Will Breasts Turn Back Into Sweater-Puppets on November 1st?

Tatas, funbags, cans, mosquito bites, melons, hotcakes, nibs, Lactoids. These are just a few "funny" nicknames for what seem to be a locus (loci) of both power and angst for women: breasts. As Breast Cancer Awareness Month winds down, I've been thinking, it's pretty un-PC to make boobie jokes in October. But come November 1st, our mothers'/sisters'/wives'/partners' breasts no longer cease to be at-risk organs or signifiers of survival and resilience, but rather fodder for frat boy humor.

Don't get me wrong; I'm all for the advocacy that BCA month does for women and those who care for them. But there's something about the limitations of the "Think Pink" mentality that rubs me the wrong way. Yes, it's characteristically American for our culture to allot a certain part of the calendar year to a particular cause -- either as celebration, retribution, or some postmodern combination of both -- but when this month has an affect on how other people view my breasts, I'm going to take it personally. Here's why: I was bullied for my breasts.

At the age of 10, when I was in the fourth grade, I -- or should I say my breasts -- were the target of the type of childhood/adolescent chicanery that tends to stick in those recesses of the mind that taunt you forever. At 10 years old, and quite without my consent, my body decided to fill out in the upper chest region. I love how (falsely) people write about breasts budding like roses. I had no such experience. All of a sudden, I was a 34-B. "B" as in baffled as to what to do about these new mounds of adipose hanging from my petite 10-year-old self. I was at once excited by them (and the surge of hormones that accompany the onset of puberty) but also shamed by them (mom and dad told me to wear looser shirts, lest I look like a tart).

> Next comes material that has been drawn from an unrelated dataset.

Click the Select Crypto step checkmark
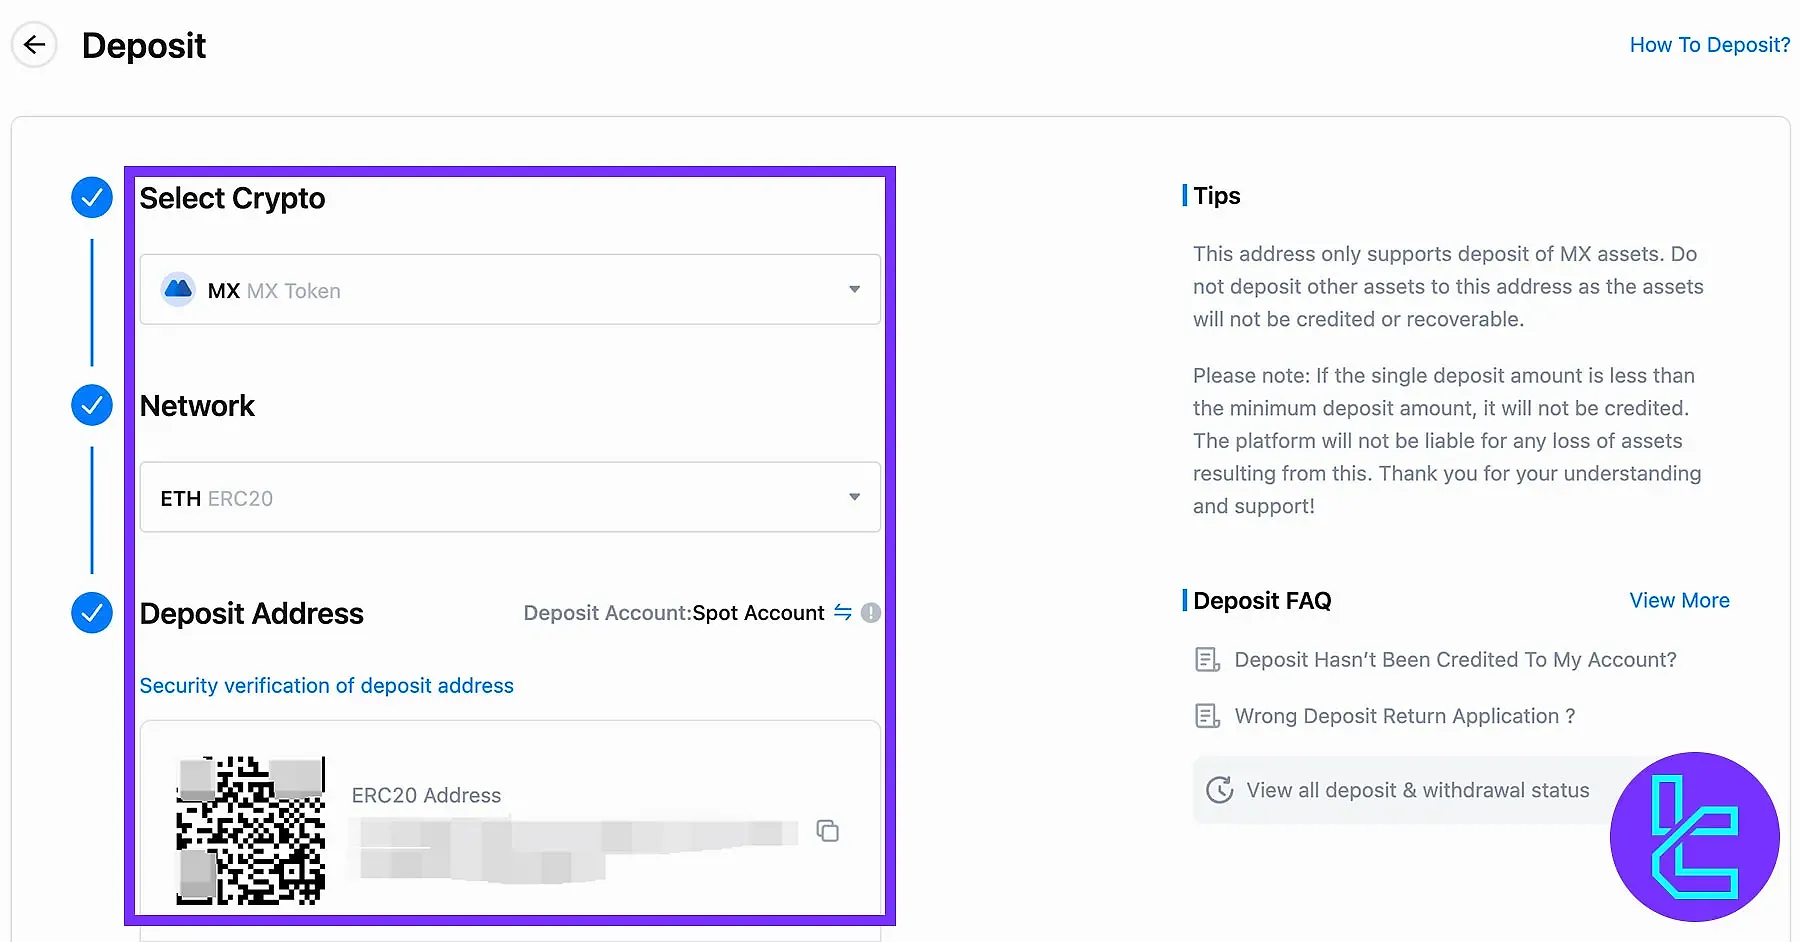 click(92, 198)
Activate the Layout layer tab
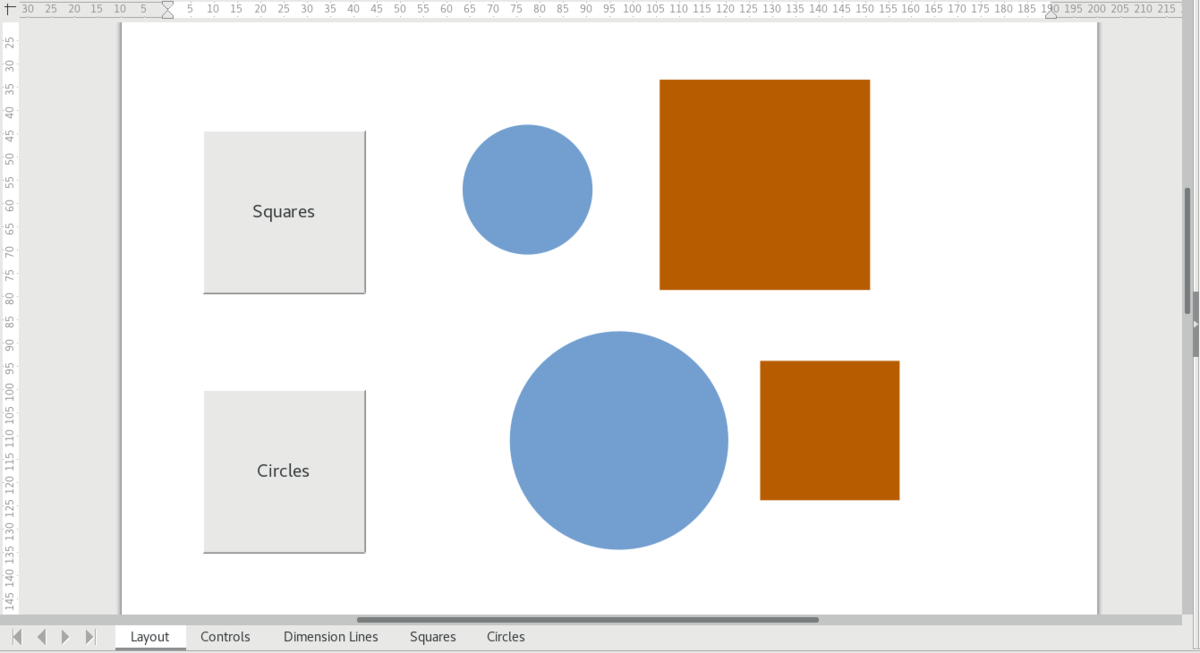 150,637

Through this confusion, I had to navigate middle and junior-high in an elite private school (Zac Posen, Lena Dunham, Emma Straub and Jennifer Connelly are alumni) where the majority of girls dressed head-to-toe in Benetton. Later, I came to learn that even preppy girls were early developers; they were just better at hiding their, er, developments, than I was. But that's the thing; part of me wanted to hide them yes, yet another part wanted to show them off.

Until one fateful homeroom, when I endured 45 minutes of torture. One of the preppy boys decided to announce to the class, "Look, Jill has boobs! See them!" The boys roared with laughter and pointed, while the girls turned their backs to me. My homeroom teacher for that period was my brilliant, beautiful, history teacher who was demanding of her students and didn't coddle us private school brats like some of our more nurturing teachers. In short, she was my idol. I remember looking at her for some kind of rescue while my breasts were being ogled. She averted my gaze and went about her business of grading papers. Sitting in silence, I burned with hatred for my breasts and the betrayal I felt from my history teacher and women in general for having mammary glands. How could they let this happen? Why was this happening to me? Did this mean I was now a woman?

To this day, I wonder about my history teacher's lack of response to my affront. Did she think coming to my breasts' defense would diminish her authority? Call attention to her own buxom body? Or was she trying to deflate the power of public teasing by refusing to acknowledge it? Most likely, as a young teacher, she just didn't know what to do.

As breast augmentations continue to become a growing industry, celebrity nip-slips continue to make headlines and public breastfeeding continues to be controversial, it's sad to me that only when our health is threatened by cancer -- a socially-acceptable modern plague everyone can agree to stand up against -- that breast awareness lasts a mere 31 days.